New embodiments can be formed by substituting silver foil for copper foil, and other thicknesses and dimensions of metal foil (copper, aluminum, and/or silver) can also be used to form new embodiments.

Although the specific embodiments of the present invention have been described and illustrated in detail above, it should be noted that those skilled in the art can make various equivalent changes and modifications to the above embodiments according to the concept of the present invention, and the resulting When the functional effect does not exceed the spirit covered by the specification and drawings, it shall be within the protection scope of the present invention.

Claims (7)

1, the method for material surface resistivity under a kind of in site measurement vacuum environment may further comprise the steps:

1) by direct spraying or bonding mode sample is fixed on the sample base;

2) be bonded in sample central authorities by conductive silver glue respectively with the circular metal foil electrode with around the endless metal foil electrode of circular metal foil electrode;

3) sample and the good electrode of bonding are arranged in the vacuum tank;

4) draw lead from circular metal foil electrode and endless metal foil electrode respectively, be electrically connected on the outer electrometer of vacuum tank, electrometer applies the surface resistivity that certain voltage is read sample during by measurement between circular electrode and ring electrode.
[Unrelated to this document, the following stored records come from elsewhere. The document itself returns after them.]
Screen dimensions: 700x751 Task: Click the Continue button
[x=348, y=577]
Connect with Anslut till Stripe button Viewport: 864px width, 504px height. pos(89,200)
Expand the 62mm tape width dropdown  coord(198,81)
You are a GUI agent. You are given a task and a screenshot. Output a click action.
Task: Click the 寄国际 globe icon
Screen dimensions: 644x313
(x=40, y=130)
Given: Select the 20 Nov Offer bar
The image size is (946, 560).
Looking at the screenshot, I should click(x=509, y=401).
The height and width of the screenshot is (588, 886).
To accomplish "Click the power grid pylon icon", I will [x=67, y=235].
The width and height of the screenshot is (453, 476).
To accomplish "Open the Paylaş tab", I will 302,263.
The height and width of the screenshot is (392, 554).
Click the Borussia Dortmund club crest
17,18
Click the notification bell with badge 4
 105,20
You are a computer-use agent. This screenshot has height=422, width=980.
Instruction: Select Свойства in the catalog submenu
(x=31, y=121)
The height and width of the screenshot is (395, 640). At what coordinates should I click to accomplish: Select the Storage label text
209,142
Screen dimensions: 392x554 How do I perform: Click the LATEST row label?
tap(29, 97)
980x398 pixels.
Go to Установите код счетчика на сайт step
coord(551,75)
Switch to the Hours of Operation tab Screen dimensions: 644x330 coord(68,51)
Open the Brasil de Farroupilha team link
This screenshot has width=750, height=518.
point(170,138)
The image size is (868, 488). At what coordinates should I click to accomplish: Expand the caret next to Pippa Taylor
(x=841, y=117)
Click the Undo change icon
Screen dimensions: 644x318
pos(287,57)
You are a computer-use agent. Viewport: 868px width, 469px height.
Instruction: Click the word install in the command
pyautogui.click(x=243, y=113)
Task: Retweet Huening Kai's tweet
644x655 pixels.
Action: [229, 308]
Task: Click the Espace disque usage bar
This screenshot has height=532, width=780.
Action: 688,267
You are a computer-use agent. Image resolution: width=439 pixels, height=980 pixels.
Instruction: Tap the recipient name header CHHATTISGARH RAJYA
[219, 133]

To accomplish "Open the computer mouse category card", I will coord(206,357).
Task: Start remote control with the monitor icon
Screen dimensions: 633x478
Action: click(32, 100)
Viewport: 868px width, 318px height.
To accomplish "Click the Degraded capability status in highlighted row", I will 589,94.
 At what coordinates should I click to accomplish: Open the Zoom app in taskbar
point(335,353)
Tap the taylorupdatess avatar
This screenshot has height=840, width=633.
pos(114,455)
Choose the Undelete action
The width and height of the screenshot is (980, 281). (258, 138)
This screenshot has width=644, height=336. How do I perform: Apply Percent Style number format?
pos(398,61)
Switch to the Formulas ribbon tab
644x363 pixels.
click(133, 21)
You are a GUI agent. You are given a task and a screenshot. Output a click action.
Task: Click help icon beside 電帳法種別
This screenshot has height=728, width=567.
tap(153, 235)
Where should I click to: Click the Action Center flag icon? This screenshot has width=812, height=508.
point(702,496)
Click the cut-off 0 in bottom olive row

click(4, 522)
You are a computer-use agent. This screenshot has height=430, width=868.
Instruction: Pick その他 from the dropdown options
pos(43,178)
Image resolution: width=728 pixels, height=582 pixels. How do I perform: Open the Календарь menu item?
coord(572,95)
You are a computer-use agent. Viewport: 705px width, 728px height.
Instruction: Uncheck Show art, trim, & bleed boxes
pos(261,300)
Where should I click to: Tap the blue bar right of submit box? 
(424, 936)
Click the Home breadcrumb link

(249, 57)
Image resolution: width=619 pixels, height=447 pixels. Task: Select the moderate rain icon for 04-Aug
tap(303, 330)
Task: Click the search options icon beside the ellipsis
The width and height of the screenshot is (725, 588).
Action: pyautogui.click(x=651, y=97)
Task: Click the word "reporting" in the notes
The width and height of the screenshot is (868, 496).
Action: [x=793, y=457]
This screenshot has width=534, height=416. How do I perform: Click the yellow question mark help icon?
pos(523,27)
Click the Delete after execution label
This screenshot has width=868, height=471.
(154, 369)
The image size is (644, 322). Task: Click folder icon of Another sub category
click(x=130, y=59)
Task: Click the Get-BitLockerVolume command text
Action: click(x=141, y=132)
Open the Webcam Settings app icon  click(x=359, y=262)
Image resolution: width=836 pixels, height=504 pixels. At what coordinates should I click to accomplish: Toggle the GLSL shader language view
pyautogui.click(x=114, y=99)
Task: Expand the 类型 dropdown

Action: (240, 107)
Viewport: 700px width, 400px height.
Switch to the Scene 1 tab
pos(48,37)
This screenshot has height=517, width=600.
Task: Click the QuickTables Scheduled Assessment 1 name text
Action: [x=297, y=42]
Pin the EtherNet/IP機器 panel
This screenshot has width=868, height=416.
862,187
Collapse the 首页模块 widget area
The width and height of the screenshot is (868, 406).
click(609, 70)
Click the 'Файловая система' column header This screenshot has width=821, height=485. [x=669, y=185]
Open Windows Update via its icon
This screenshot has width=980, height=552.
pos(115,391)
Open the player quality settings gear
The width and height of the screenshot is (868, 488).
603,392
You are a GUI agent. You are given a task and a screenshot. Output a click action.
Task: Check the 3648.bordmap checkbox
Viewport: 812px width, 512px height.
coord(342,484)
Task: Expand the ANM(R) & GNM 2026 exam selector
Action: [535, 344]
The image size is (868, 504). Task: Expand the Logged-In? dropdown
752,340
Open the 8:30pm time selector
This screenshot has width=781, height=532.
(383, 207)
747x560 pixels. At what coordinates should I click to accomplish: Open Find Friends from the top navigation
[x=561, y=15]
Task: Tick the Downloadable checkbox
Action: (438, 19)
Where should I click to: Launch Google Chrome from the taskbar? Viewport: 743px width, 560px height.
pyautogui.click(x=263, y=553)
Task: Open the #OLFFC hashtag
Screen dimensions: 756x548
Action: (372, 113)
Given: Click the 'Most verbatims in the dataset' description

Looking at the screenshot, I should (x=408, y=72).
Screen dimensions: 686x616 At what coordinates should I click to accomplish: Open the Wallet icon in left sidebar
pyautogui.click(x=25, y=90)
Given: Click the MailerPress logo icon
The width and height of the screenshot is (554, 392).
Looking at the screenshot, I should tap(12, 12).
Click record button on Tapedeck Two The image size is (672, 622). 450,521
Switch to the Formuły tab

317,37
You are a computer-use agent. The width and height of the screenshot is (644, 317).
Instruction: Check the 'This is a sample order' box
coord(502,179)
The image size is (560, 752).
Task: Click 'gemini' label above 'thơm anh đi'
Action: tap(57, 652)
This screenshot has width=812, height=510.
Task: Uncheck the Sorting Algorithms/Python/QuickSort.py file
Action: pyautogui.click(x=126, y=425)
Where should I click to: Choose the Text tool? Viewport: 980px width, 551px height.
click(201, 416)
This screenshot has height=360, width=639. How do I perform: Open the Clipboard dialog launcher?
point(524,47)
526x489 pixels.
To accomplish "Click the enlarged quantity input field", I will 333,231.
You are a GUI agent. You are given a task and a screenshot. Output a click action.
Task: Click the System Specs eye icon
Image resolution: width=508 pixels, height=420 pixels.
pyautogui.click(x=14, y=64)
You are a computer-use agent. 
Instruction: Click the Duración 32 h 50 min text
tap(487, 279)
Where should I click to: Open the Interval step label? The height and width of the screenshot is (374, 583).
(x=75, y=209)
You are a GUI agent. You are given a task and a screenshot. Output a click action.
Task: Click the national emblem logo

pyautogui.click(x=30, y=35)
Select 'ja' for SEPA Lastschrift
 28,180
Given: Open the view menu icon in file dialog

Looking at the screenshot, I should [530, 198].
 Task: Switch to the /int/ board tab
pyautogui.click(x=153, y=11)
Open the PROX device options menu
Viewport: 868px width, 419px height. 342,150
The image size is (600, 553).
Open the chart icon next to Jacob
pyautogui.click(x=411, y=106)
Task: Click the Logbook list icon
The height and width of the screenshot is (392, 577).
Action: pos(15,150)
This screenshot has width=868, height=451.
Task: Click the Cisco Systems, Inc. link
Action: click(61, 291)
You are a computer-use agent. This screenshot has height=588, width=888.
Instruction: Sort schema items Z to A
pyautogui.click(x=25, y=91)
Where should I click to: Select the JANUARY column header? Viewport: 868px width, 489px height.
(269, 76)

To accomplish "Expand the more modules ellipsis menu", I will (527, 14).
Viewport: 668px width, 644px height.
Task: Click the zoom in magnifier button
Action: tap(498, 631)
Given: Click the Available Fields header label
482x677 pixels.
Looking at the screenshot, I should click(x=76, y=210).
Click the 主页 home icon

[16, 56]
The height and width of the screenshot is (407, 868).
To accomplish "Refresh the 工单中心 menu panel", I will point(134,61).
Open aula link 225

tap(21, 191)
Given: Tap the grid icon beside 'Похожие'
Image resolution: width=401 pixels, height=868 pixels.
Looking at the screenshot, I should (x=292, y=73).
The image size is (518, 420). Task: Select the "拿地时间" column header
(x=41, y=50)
2, the method for claim 1 is characterized in that, described metal foil electrode is Copper Foil, aluminium foil and/or silver foil electrode.

3, method as claimed in claim 2 is characterized in that, described metal foil electrode is a copper foil electrode.

As each described method of claim 1-3, it is characterized in that 4, the thickness of described metal forming is 0.1mm-0.2mm.

5, method as claimed in claim 4 is characterized in that, the thickness of described circular metal paper tinsel and endless metal paper tinsel equates.

6, as each described method of claim 1-3, it is characterized in that the vacuum tightness of described vacuum tank is higher than 4 * 10 ^-3Pa.

7, as each described method of claim 1-3, it is characterized in that, draw lead described in the step 4) and comprise elastic wire outer or wire bonds drawn outside the electrical condenser behind metal foil electrode by drawing vacuum tank after being pressed on the metal foil electrode by fixed support.